Bulent Alkanli of the The Turkish Clothing Manufacturers Association argues that global brands must act in unity with their strategic partners, garment manufacturers, to get through tough times.
In the face of COVID-19, emerging threats to the global economy raise concerns for the ready-made garment industry in Turkey. This industry has sustained the retail operations of global brands for the past century by offering garments with the highest quality, paired with innovative collections and the fastest delivery.
When governments declared lockdown for societies due to health and safety reasons, global brands' reaction was to close down retail stores all around the world due to the sudden decline in sales. As a result of losses in sales, volume and revenue, brands then turned to their suppliers with a number of defensive measures which have severely harmed the garment manufacturing industry employing over 1.5 million people in Turkey.
According to the hundreds of messages expressing concerns and complaints directed at “TGSD Coronavirus Help Desk” over the past four weeks, suppliers have drawn attention to some of these alarming actions taken by global brands and retailers:
A large number of brands (1) declared to the manufacturers that there will be no future orders until further notice.
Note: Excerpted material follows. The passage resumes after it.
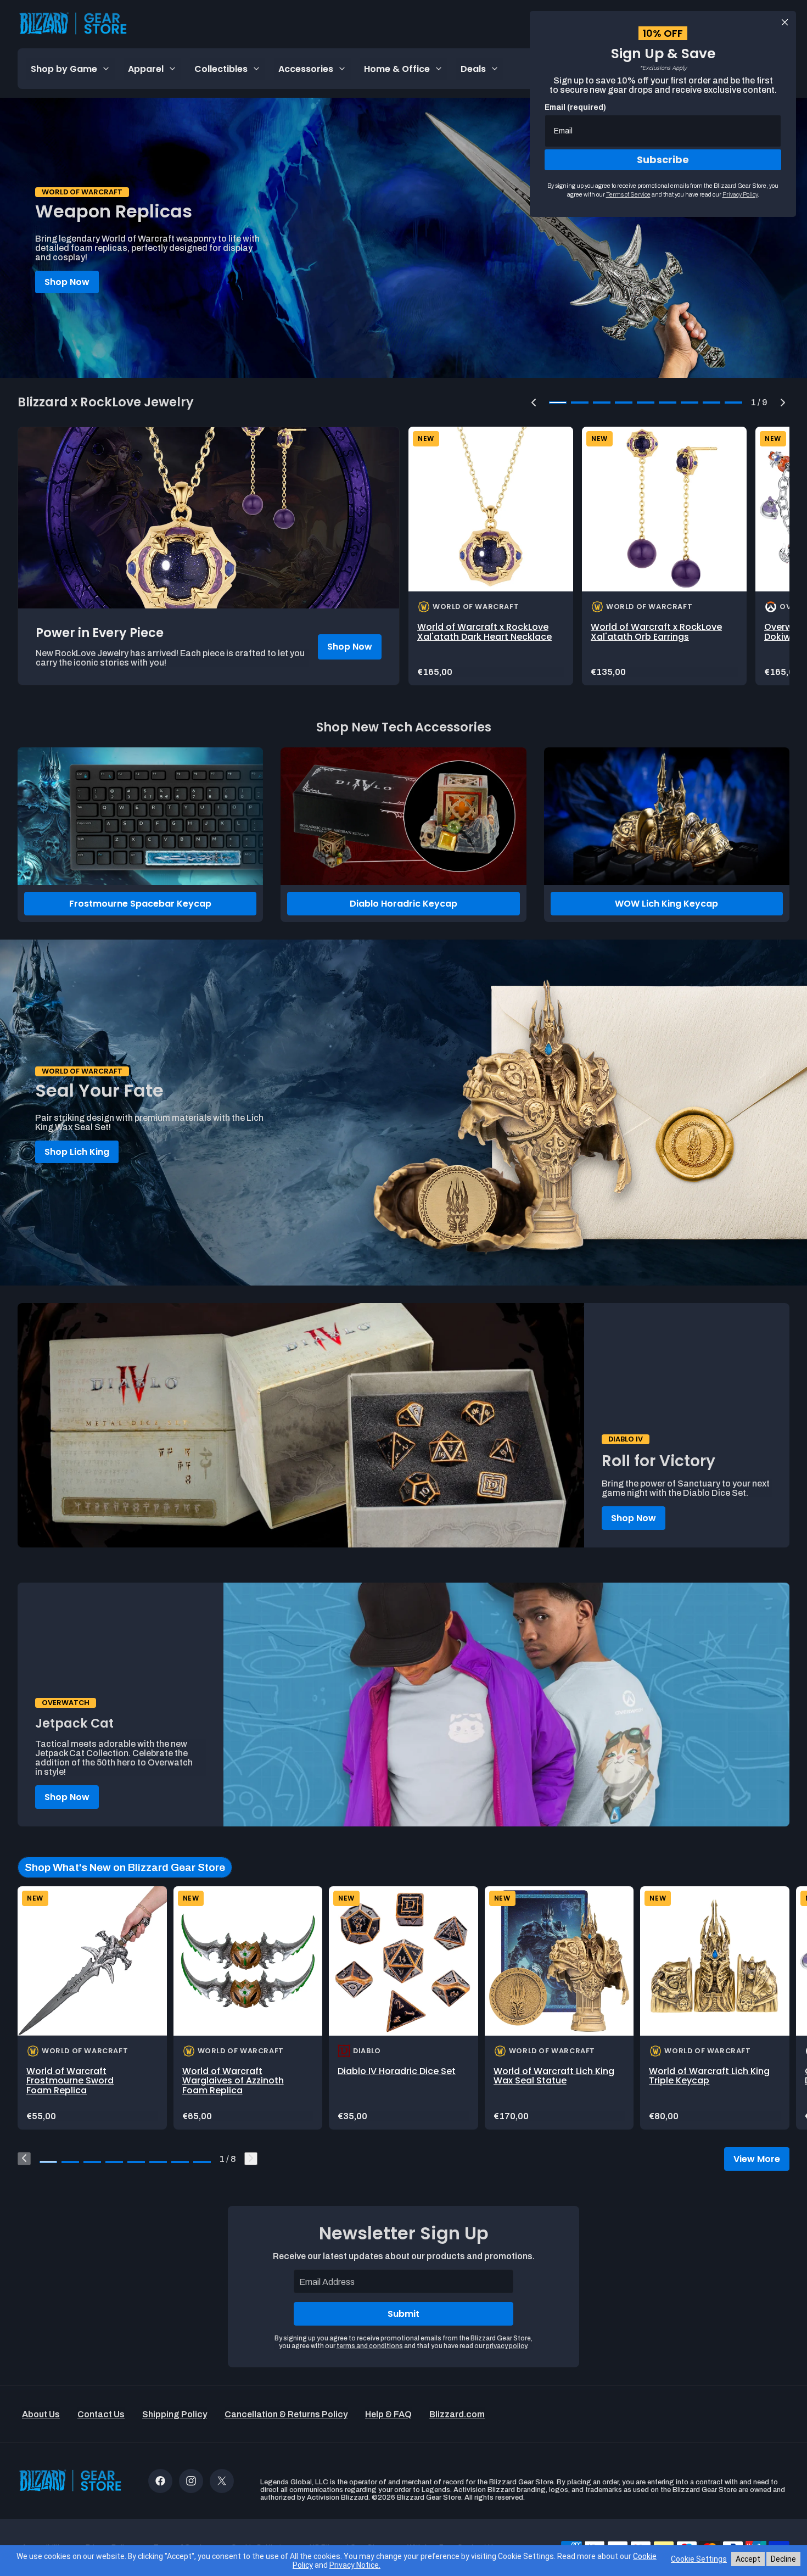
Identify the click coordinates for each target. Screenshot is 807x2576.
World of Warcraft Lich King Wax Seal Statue (554, 2076)
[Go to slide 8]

This will oblige manufacturers to cover labor and overhead costs on their own for an indeterminate period of time. Some brands (2) called for the suspension of production in the pipeline and yet in some rare cases, (3) solicited discounts or cancellations for goods that are in the pipeline.
True partnerships are those that yield long term benefits for decades to come.
Lastly, some brands (4) request an extension on the payment terms for shipped goods that are on their way to distribution centers or already in the stores. A halt in high-volume production at the beginning of the season means that large quantity orders are creating massive inventories for the factories. Along with the inventory cost, manufacturers bear full liability for materials nominated by brands on their own, which constitutes an existential threat to companies most of which operate within one-digit margins. If brands do not help their suppliers finance the minimum liabilities, suppliers will not be able pay their employees’ salaries and secure their livelihood.
It is known that retail businesses firmly uphold “workers’ rights” at all times and claim “integrity”, “trust”, “commitment” and “sustainability” to be sine qua non for their operations. Failing to recognize, own and act on their own share of responsibility would mean contradicting their established “core corporate values”.
Manufacturers acknowledge the difficulties faced by retailers in trying to retain their liquidity needed to keep them afloat. As long as the requested delay time is reasonable, manufacturers may bridge the gap by benefiting from relief programs or monetary funds provided by the Turkish government. Global brands should do the same and benefit from loans pledged by their own governments of European and American countries, which constitute Turkey’s major markets.
This crisis presents an opportunity for retail businesses and manufacturers to reinforce their dialogue, and continue to communicate with mutual respect and understanding to maintain a healthy and sustainable supply chain. However, if some retailers and brands prioritize short-term gains at the expense of other stakeholders in the supply chain, the word “sustainability” loses its credibility as the guiding principle for them and becomes an empty promise for the next generations.
Businesses should remember that once the pandemic is over, they will be looking for long-term strategic partnerships that are kept intact; and true partnerships are those that yield long term benefits for decades to come.